Das Landesarbeitsgericht (LAG) Schleswig-Holstein hatte zu diesem Thema einen ähnlichen Fall zu entscheiden (Urteil vom 08. April 2010, Az.: 4 Sa 474/09):

Ein Lkw-Fahrer war bereits seit 7 Jahren bei seinem Arbeitgeber beschäftigt. Er wollte auf einem Parkdeck Ware ausliefern. Der dort tätige Liegenschaftsverwalter forderte ihn auf, wegen der beengten baulichen Verhältnisse nicht weiter zu fahren. Der Lkw-Fahrer reagierte nicht und es kam zu einem heftigen Wortwechsel.

  • Er hat den Liegenschaftsverwalter mit dem Satz „Ich liefere hier seit Jahren und jetzt aus dem Weg, du Arsch“ beleidigt.
  • Danach hat er ihn noch mehrfach als „Arschloch“ beleidigt.

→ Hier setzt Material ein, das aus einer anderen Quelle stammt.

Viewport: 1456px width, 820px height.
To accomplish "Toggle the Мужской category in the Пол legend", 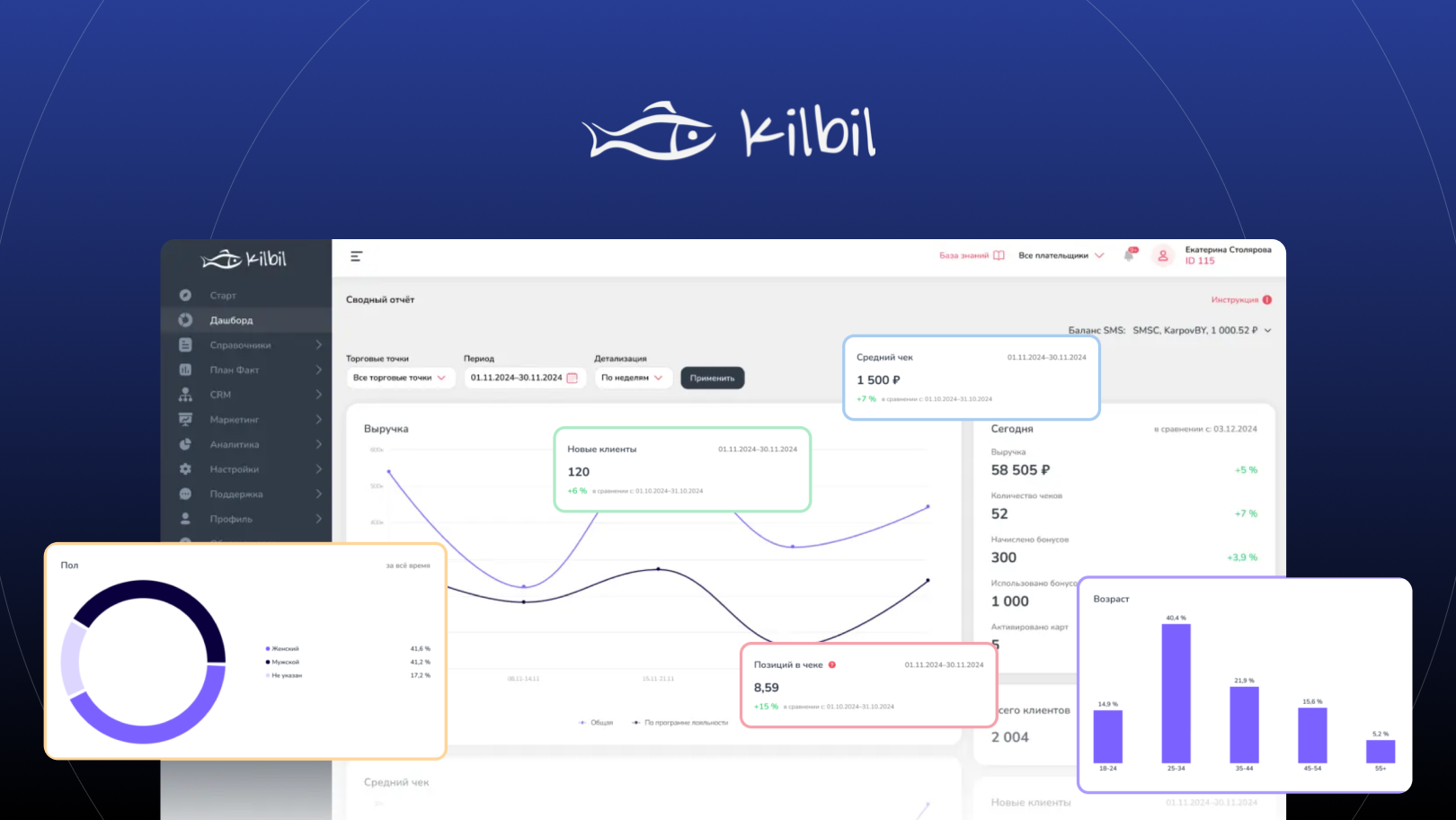I will [x=284, y=662].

Der Lkw-Fahrer erhielt daraufhin von seinem Arbeitgeber die Kündigung. Das hat das LAG aber nicht mitgemacht und die Kündigung für unwirksam erklärt. Der Fahrer hätte erst abgemahnt werden müssen. Das Arbeitsverhältnis lief langjährig ungestört und der Lkw-Fahrer musste auch nicht davon ausgehen, dass er mit den Äußerungen seinen Arbeitsplatz aufs Spiel setzte.

Eine Kündigung

  • ist immer nur das letzte Mittel für einen Arbeitgeber und
  • muss stets verhältnismäßig sein.

Fazit: In diesem Fall hat der Arbeitnehmer Glück gehabt. So etwas wie dem Kollegen sollte Ihnen nicht passieren, egal wie groß der Ärger auch ist. Sie sehen jedoch auch, dass es sich in diesen Fällen oft lohnt, gegen eine Kündigung vorzugehen.

Ein letzter Tipp: Eine Kündigung können Sie lediglich 3 Wochen nach ihrem Zugang angreifen. Werden Sie sofort tätig und verklagen Sie Ihren Arbeitgeber. Nur durch eine Klage vor dem Arbeitsgericht wahren Sie diese 3-Wochen-Frist!